The fees payable to the ADVISER by the TRUST pursuant to this Section 4 shall
be reduced by any commissions, tender solicitation and other fees, brokerage or
similar payments received by the ADVISER, or any other direct or indirect
majority owned subsidiary of American Capital Management & Research, Inc., or
its successor, in connection with the purchase and sale of assets of the TRUST,
less any direct expenses incurred by such person, in connection with obtaining
such commissions, fees, brokerage or similar payments. The ADVISER shall use
its best efforts to recapture all available tender offer solicitation fees and
exchange offer fees in connection with the Fund's transactions and shall advise
the Trustees of any other commissions, fees, brokerage or similar payments
which may be possible for the ADVISER or any other direct or indirect majority
owned subsidiary of American Capital Management & Research, Inc., or its
successor, to receive in connection with the Fund's transactions or other
arrangements which may benefit the TRUST.
In the event that the ordinary business expenses of the Fund, for any fiscal
year should exceed the most restrictive expense limitation applicable in the
states where the TRUST's shares are qualified for sale, unless waived, the
compensation due to the ADVISER for such fiscal year shall be reduced by the
amount of such excess. The ADVISER's compensation shall be so reduced by a
reduction or a refund thereof, at the time such compensation is payable after
the end of each calendar month during such fiscal year of the TRUST, and if
such amount should exceed such monthly compensation, the ADVISER shall pay the
Fund an amount sufficient to make up the deficiency, subject to readjustment
during the TRUST's fiscal year.

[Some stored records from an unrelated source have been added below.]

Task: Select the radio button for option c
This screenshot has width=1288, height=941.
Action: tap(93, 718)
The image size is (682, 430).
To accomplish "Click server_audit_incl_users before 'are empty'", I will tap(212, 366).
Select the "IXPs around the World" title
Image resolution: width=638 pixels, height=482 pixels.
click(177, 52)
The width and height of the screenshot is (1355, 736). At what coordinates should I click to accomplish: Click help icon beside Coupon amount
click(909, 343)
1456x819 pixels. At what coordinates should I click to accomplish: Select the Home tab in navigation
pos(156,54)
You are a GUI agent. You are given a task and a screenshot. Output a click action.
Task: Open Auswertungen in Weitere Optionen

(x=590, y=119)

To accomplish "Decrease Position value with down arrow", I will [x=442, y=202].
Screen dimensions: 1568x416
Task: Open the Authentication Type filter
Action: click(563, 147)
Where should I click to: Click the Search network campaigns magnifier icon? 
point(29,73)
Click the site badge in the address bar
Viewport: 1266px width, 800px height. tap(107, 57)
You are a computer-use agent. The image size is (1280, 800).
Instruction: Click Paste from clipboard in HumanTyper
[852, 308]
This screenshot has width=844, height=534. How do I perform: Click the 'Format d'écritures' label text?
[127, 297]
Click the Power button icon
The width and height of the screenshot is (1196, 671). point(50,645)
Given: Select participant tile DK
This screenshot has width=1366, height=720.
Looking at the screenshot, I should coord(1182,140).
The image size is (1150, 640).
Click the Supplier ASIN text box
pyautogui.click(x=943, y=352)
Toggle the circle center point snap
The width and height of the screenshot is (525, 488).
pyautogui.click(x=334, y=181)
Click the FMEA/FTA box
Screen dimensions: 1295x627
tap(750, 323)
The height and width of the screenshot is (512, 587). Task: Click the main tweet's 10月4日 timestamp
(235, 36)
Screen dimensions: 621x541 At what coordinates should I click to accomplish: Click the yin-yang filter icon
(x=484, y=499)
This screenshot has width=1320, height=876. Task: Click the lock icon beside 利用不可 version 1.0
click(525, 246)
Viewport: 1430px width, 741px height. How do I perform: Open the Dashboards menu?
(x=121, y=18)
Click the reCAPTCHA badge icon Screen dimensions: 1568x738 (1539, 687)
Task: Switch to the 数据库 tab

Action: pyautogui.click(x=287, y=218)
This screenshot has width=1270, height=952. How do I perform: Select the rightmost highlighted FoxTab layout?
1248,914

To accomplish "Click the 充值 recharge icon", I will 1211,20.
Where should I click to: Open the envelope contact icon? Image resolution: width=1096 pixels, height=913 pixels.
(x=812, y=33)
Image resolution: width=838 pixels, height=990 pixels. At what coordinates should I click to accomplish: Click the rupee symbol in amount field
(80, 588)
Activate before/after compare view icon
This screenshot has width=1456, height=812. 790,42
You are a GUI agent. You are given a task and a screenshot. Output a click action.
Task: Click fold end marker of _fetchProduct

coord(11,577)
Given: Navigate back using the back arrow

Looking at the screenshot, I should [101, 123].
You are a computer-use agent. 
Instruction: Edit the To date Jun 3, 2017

For purposes of this paragraph, all ordinary
business expenses of the Fund include the investment advisory fee and other
operating costs paid by the Fund except for (i) interest and taxes; (ii)
brokerage commissions; (iii) expenses incurred as a result of litigation in
connection with a suit involving a claim for recovery by the Fund; (iv) as a
result of litigation involving a defense against a liability asserted against
the TRUST and the Fund, provided that, if the ADVISER made the decision or took
the actions which resulted in such claim, it acted in good faith without
negligence or misconduct; (v) any indemnification paid by the TRUST to its
officers and trustees and the ADVISER in accordance with applicable state and
federal laws as a result of such litigation; and (vi) amounts paid to Common
Sense Distributors, the distributor of the Trust's shares, in connection with a
distribution plan adopted by the Trust's Trustees pursuant to Rule 12b-1 under
the Act.
4
<PAGE> 5
If the ADVISER shall serve for less than the whole of any month, the foregoing
compensation shall be prorated.
(5.) Books and Records
In compliance with the requirements of the 1940 Act, the ADVISER hereby agrees
that, to the extent required by law, all records which it maintains for the
TRUST are the property of the TRUST and further agrees to surrender promptly to
the TRUST any of such records upon the TRUST's request. The ADVISER further
agrees to preserve for the periods prescribed by Rule 31a-2 under the 1940 Act
the records required to be maintained by Rule 31a-1 under the Act.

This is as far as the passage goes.